The records below must be transcribed precisely and in full.

============

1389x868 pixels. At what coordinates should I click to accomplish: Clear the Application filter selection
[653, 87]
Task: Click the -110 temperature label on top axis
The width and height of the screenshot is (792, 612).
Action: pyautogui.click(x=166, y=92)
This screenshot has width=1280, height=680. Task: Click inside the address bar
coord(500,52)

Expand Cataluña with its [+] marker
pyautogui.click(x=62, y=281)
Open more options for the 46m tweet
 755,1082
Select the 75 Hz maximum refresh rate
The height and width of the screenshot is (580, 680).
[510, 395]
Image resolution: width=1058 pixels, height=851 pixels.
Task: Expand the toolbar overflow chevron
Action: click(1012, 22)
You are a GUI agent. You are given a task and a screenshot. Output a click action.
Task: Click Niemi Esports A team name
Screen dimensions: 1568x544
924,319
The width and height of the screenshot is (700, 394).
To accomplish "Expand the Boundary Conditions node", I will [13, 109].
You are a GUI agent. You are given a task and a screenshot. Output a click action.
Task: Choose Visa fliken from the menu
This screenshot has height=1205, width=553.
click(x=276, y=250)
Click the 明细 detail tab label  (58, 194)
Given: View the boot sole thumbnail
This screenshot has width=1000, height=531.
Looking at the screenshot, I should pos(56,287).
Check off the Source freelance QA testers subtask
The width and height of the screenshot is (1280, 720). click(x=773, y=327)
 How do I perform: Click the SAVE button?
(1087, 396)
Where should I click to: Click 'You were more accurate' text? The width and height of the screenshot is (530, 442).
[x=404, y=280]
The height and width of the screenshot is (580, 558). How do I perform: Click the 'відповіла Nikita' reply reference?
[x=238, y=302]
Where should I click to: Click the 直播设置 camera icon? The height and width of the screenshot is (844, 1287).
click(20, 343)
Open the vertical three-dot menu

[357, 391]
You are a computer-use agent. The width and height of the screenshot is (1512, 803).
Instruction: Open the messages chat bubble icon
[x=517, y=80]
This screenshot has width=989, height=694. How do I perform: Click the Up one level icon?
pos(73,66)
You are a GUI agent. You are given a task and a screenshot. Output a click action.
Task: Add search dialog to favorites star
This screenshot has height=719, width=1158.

============

Exercise result
1389x868 pixels. At what coordinates should I click to accomplish: Clear the Application filter selection
[653, 87]
Task: Click the -110 temperature label on top axis
The width and height of the screenshot is (792, 612).
Action: pyautogui.click(x=166, y=92)
This screenshot has width=1280, height=680. Task: Click inside the address bar
coord(500,52)

Expand Cataluña with its [+] marker
pyautogui.click(x=62, y=281)
Open more options for the 46m tweet
 755,1082
Select the 75 Hz maximum refresh rate
The height and width of the screenshot is (580, 680).
[510, 395]
Image resolution: width=1058 pixels, height=851 pixels.
Task: Expand the toolbar overflow chevron
Action: click(1012, 22)
You are a GUI agent. You are given a task and a screenshot. Output a click action.
Task: Click Niemi Esports A team name
Screen dimensions: 1568x544
924,319
The width and height of the screenshot is (700, 394).
To accomplish "Expand the Boundary Conditions node", I will [13, 109].
You are a GUI agent. You are given a task and a screenshot. Output a click action.
Task: Choose Visa fliken from the menu
This screenshot has height=1205, width=553.
click(x=276, y=250)
Click the 明细 detail tab label  (58, 194)
Given: View the boot sole thumbnail
This screenshot has width=1000, height=531.
Looking at the screenshot, I should pos(56,287).
Check off the Source freelance QA testers subtask
The width and height of the screenshot is (1280, 720). click(x=773, y=327)
 How do I perform: Click the SAVE button?
(1087, 396)
Where should I click to: Click 'You were more accurate' text? The width and height of the screenshot is (530, 442).
[x=404, y=280]
The height and width of the screenshot is (580, 558). How do I perform: Click the 'відповіла Nikita' reply reference?
[x=238, y=302]
Where should I click to: Click the 直播设置 camera icon? The height and width of the screenshot is (844, 1287).
click(20, 343)
Open the vertical three-dot menu

[357, 391]
You are a computer-use agent. The width and height of the screenshot is (1512, 803).
Instruction: Open the messages chat bubble icon
[x=517, y=80]
This screenshot has width=989, height=694. How do I perform: Click the Up one level icon?
pos(73,66)
You are a GUI agent. You are given a task and a screenshot. Output a click action.
Task: Add search dialog to favorites star
This screenshot has height=719, width=1158.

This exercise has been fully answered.